Incapacitated Patients/Permissible Third-Party Consent

The FCC formally recognized that a third party may provide prior express consent on behalf of an incapacitated patient. The Order clarifies that when a patient is incapacitated and unable to provide a telephone number directly to a healthcare provider, but a third-party intermediary provides the number, the provision of the phone number by the third party constitutes prior express consent for healthcare calls to that number. In setting this standard, the FCC recognized that in certain healthcare situations it may be impossible for a caller to obtain prior express consent directly from the patient. But, the FCC stated, the prior express consent provided by the third party is no longer valid once the period of incapacity ends. That is, the consent expires with the period of incapacity without the subscriber having to opt out of receiving future calls.2

Calls/Texts Exempt from TCPA Consumer Consent Requirements

The FCC created a limited exemption from the TCPA’s consumer consent requirements for certain calls and texts it deemed to be pro-consumer regarding vital, time-sensitive calls with a health-treatment purpose, subject to a number of conditions. The exemption is limited to the following types of calls:

  • Appointment and exam confirmations and reminders
  • Wellness checkups
  • Hospital pre-registration instructions
  • Pre-operative instructions
  • Lab results
  • Post-discharge follow-up intended to prevent readmission
  • Prescription notifications
  • Home healthcare instructions

This exemption for calls and texts to wireless numbers only applies if the call or text is not charged to the recipient, including not being counted against any plan limits that apply to the recipient (e.g., number of voice minutes, number of text messages). Any call or text must also meet seven specific conditions: (1) it may be sent only to the number provided by the patient; (2) it must state the name and contact information of the provider; (3) it must be limited to the purposes listed above; (4) it must be less than one minute or 160 characters; (5) a caller cannot initiate more than one message per day or three per week; (6) the call or text must offer an opt-out; and (7) any opt-outs must be honored immediately.

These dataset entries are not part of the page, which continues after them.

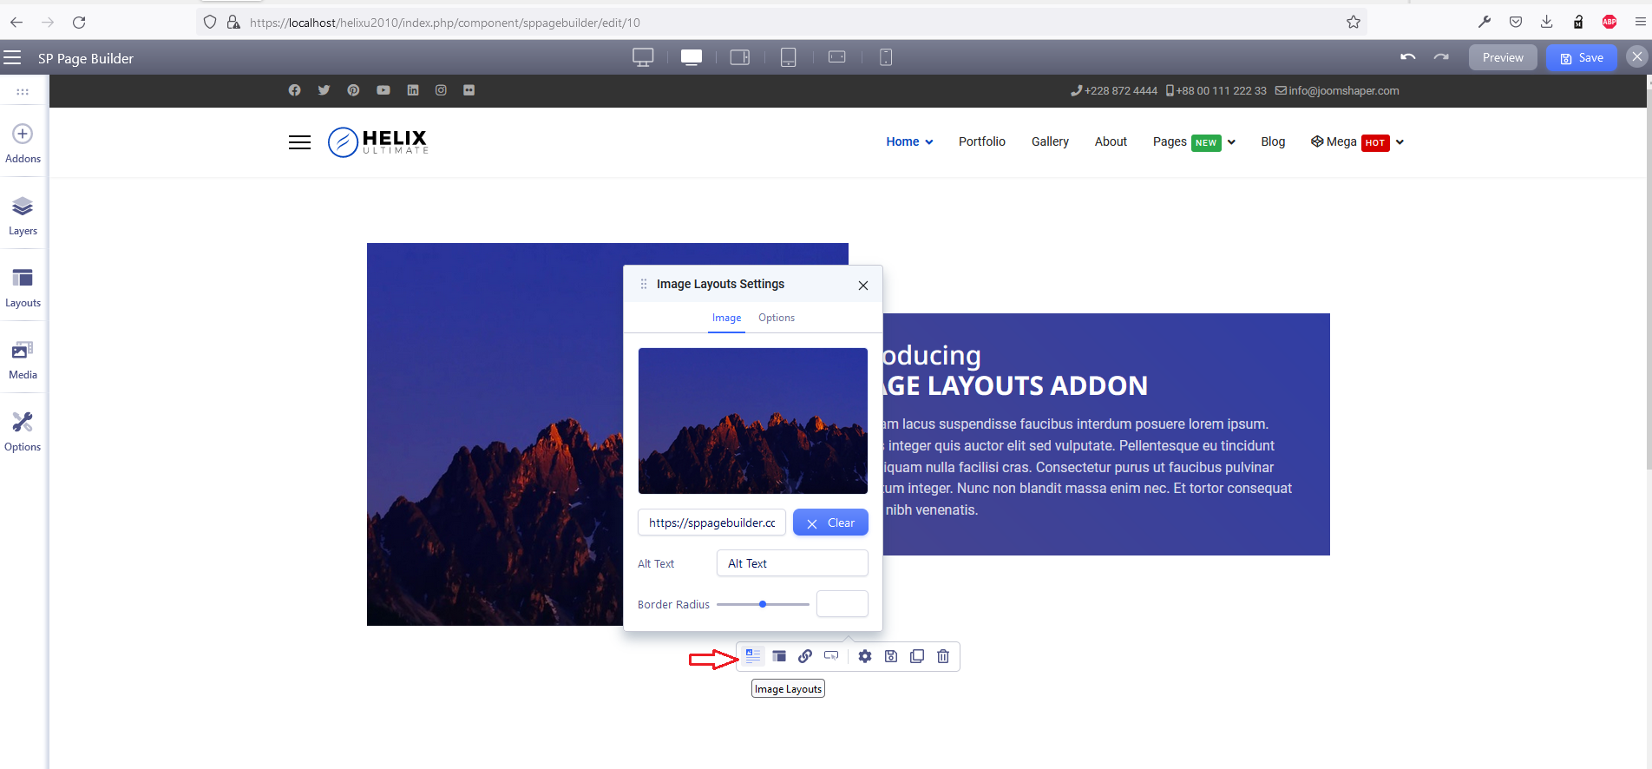Open the Addons panel in sidebar

(23, 143)
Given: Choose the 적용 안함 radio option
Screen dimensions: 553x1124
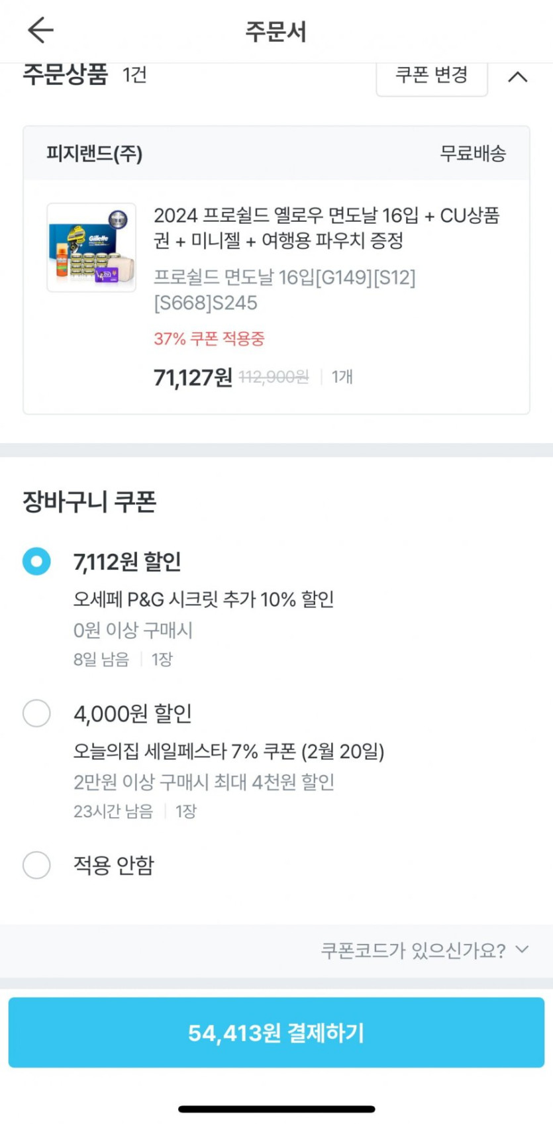Looking at the screenshot, I should pos(36,865).
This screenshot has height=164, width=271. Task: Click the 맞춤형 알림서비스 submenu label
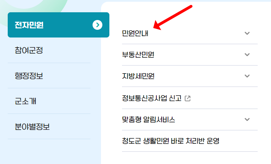(x=148, y=119)
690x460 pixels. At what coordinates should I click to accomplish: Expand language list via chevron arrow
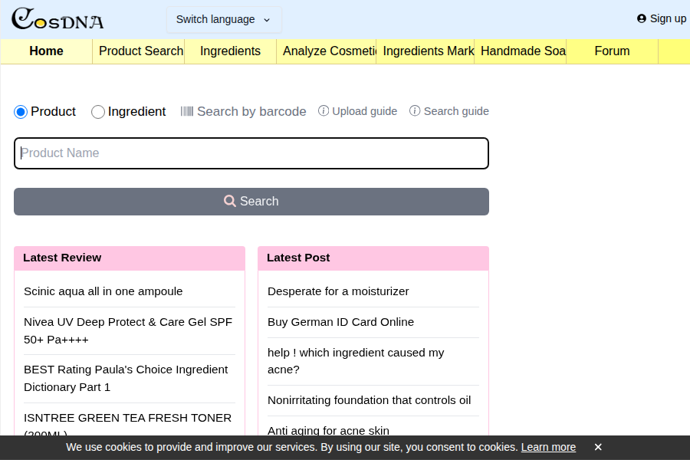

Notably, the exemption does not apply to marketing calls or to healthcare communications which include accounting, billing, debt collection, or other financial content.

CONCLUSION

Many of the issues facing healthcare companies under the TCPA are similar to the issues facing companies in other industry segments: consent and the scope of that consent, reassigned numbers and opt-outs, and large potential exposure to TCPA statutory damages, among other issues. There are also elements of the TCPA rules specific to healthcare, including the new exemption created by the FCC’s July 10, 2015 Order for certain time-sensitive healthcare messages. Healthcare providers communicating with their patients through automated calling or text message will need to pay particular attention to the details of these new rules.